### ACTIVITY
The lines to repeat are those below from the one containing "Uncategorized (29, 2360)" down to the one containing "Dental Practice SEO (34, 2036)", both included; reproduce them exactly and nothing else.

### DATA TO EXAMINE
++++++++++++++++++++

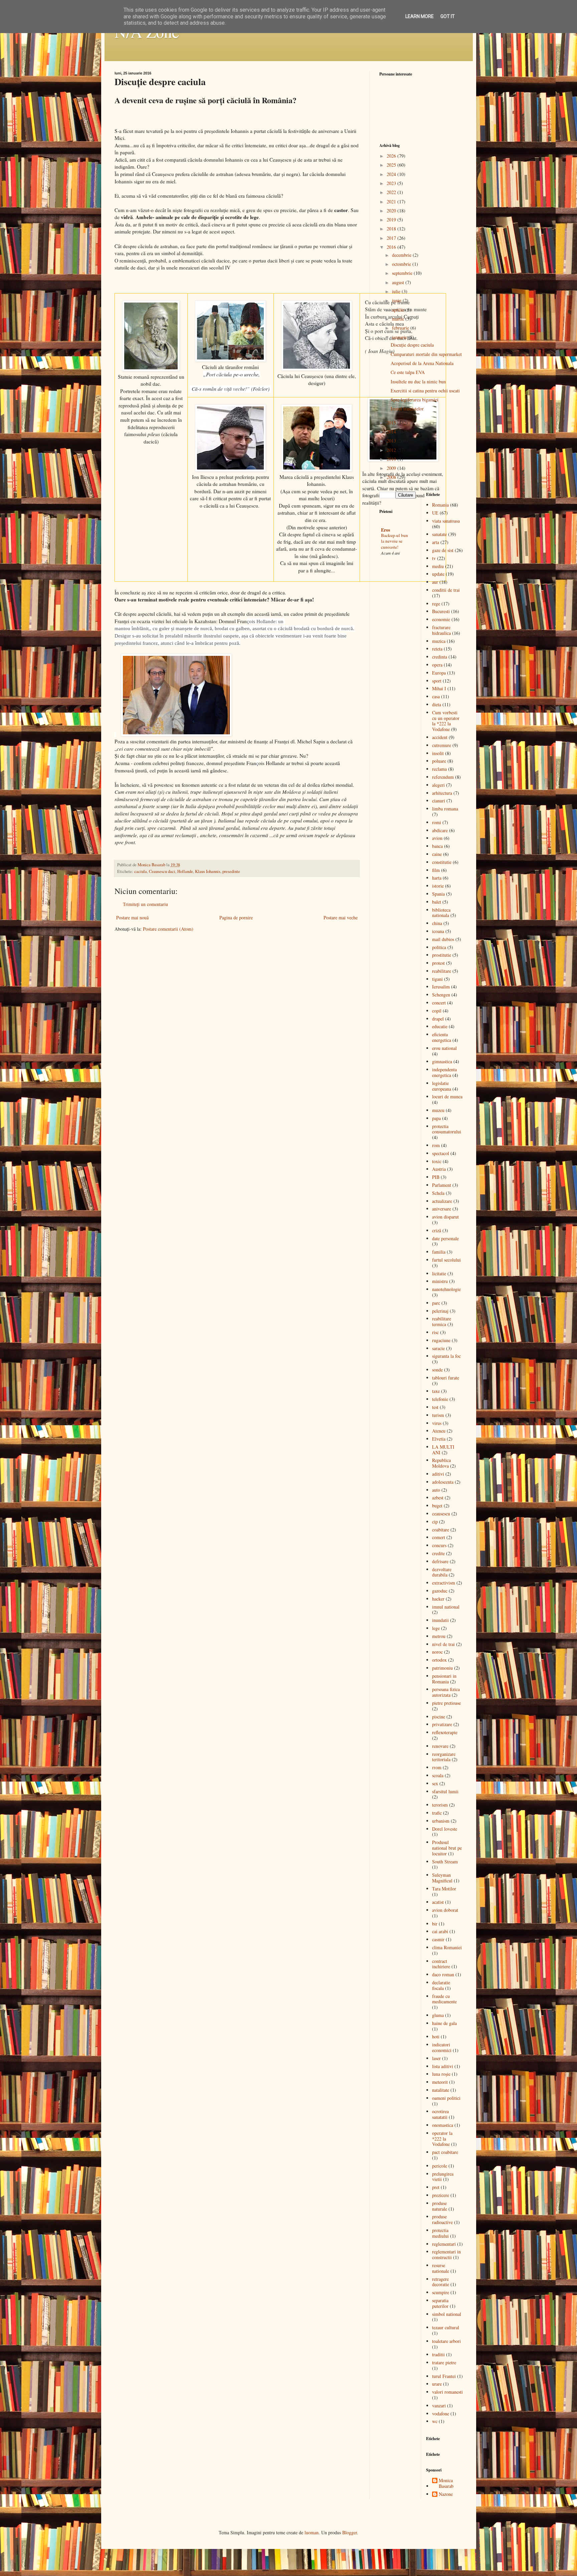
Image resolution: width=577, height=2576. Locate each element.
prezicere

++++++++++++++++++++

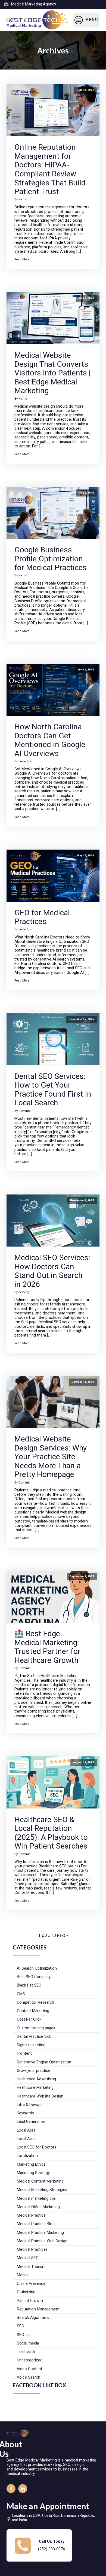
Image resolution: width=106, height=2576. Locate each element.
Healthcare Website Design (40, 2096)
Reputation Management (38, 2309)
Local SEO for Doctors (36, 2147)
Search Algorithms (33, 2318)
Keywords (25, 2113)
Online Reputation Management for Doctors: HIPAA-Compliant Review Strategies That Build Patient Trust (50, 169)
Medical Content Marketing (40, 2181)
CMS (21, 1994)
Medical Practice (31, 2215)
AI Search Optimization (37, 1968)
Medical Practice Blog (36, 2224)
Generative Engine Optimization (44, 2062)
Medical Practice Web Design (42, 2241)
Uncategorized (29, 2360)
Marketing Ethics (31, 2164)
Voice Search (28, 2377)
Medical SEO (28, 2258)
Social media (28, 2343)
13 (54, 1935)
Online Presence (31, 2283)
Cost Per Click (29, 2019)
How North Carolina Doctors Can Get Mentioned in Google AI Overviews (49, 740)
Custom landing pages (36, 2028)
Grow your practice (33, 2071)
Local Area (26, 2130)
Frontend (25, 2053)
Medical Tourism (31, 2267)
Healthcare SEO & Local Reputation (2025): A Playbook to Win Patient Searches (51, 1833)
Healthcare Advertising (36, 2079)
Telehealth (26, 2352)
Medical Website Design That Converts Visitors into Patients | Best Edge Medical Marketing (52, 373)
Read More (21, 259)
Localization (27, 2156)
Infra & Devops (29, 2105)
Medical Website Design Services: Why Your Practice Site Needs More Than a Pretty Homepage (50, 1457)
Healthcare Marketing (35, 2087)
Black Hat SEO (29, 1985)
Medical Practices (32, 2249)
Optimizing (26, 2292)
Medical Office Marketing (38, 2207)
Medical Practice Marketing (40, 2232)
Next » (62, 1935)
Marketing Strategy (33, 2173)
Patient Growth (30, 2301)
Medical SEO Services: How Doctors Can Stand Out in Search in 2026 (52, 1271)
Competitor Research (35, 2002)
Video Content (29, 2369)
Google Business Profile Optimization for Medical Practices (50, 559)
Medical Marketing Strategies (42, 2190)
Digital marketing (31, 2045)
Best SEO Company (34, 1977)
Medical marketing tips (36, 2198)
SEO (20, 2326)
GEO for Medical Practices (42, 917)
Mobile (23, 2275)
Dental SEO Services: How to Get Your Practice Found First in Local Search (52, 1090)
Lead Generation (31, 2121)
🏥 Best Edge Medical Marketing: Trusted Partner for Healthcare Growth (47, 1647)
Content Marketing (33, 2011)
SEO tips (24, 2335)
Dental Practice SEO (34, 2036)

++++++++++++++++++++

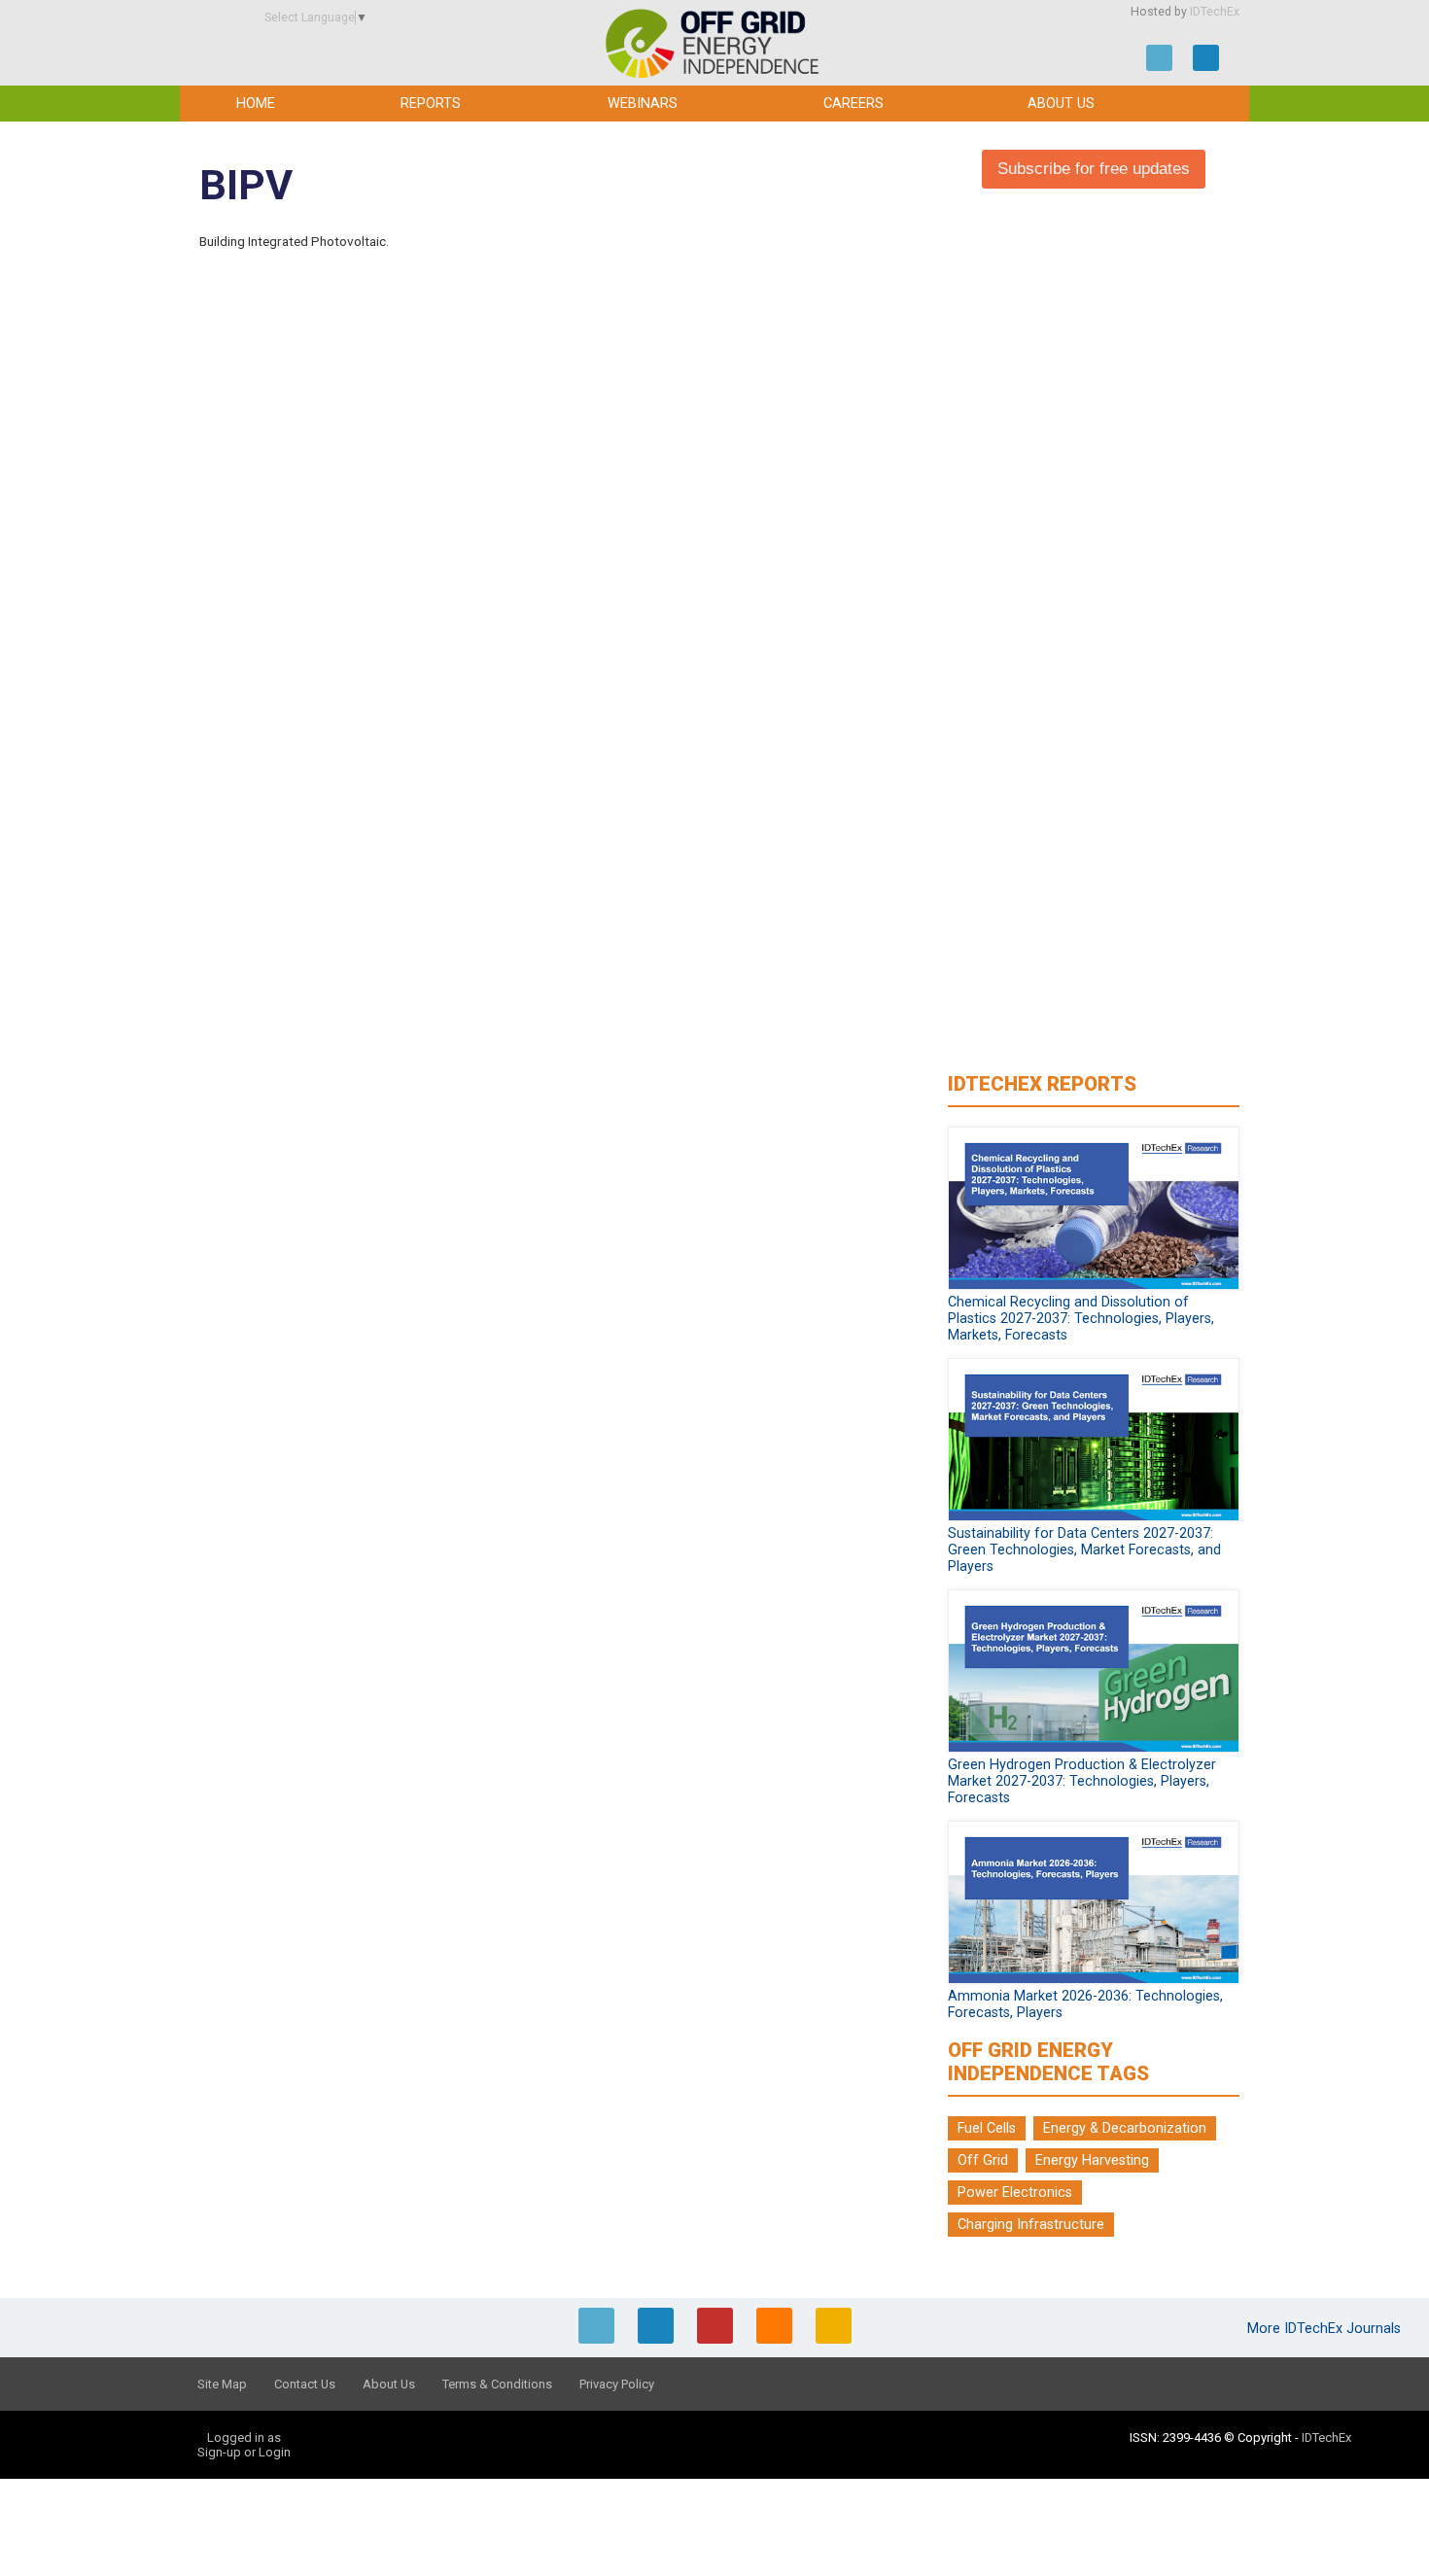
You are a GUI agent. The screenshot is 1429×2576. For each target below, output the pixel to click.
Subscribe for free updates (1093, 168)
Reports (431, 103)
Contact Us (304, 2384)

++++++++++++++++++++

### ANSWER TO THIS EXERCISE
Uncategorized (29, 2360)
Marketing Ethics (31, 2164)
Voice Search (28, 2377)
Medical SEO (28, 2258)
Social media (28, 2343)
13 (54, 1935)
Online Presence (31, 2283)
Cost Per Click (29, 2019)
How North Carolina Doctors Can Get Mentioned in Google AI Overviews (49, 740)
Custom landing pages (36, 2028)
Grow your practice (33, 2071)
Local Area (26, 2130)
Frontend (25, 2053)
Medical Tourism (31, 2267)
Healthcare SEO & Local Reputation (2025): A Playbook to Win Patient Searches (51, 1833)
Healthcare Advertising (36, 2079)
Telehealth (26, 2352)
Medical Website Design That Converts Visitors into Patients | Best Edge Medical Marketing (52, 373)
Read More (21, 259)
Localization (27, 2156)
Infra & Devops (29, 2105)
Medical Website Design Services: Why Your Practice Site Needs More Than a Pretty Homepage (50, 1457)
Healthcare Marketing (35, 2087)
Black Hat SEO (29, 1985)
Medical Practices (32, 2249)
Optimizing (26, 2292)
Medical Office Marketing (38, 2207)
Medical Practice Marketing (40, 2232)
Next » (62, 1935)
Marketing Strategy (33, 2173)
Patient Growth (30, 2301)
Medical SEO Services: How Doctors Can Stand Out in Search in 2026 (52, 1271)
Competitor Research (35, 2002)
Video Content (29, 2369)
Google Business Profile Optimization for Medical Practices (50, 559)
Medical Marketing Strategies (42, 2190)
Digital marketing (31, 2045)
Best SEO Company (34, 1977)
Medical marketing tips (36, 2198)
SEO (20, 2326)
GEO for Medical Practices (42, 917)
Mobile (23, 2275)
Dental SEO Services: How to Get Your Practice Found First in Local Search (52, 1090)
Lead Generation (31, 2121)
🏥 Best Edge Medical Marketing: Trusted Partner for Healthcare Growth (47, 1647)
Content Marketing (33, 2011)
SEO tips (24, 2335)
Dental Practice SEO (34, 2036)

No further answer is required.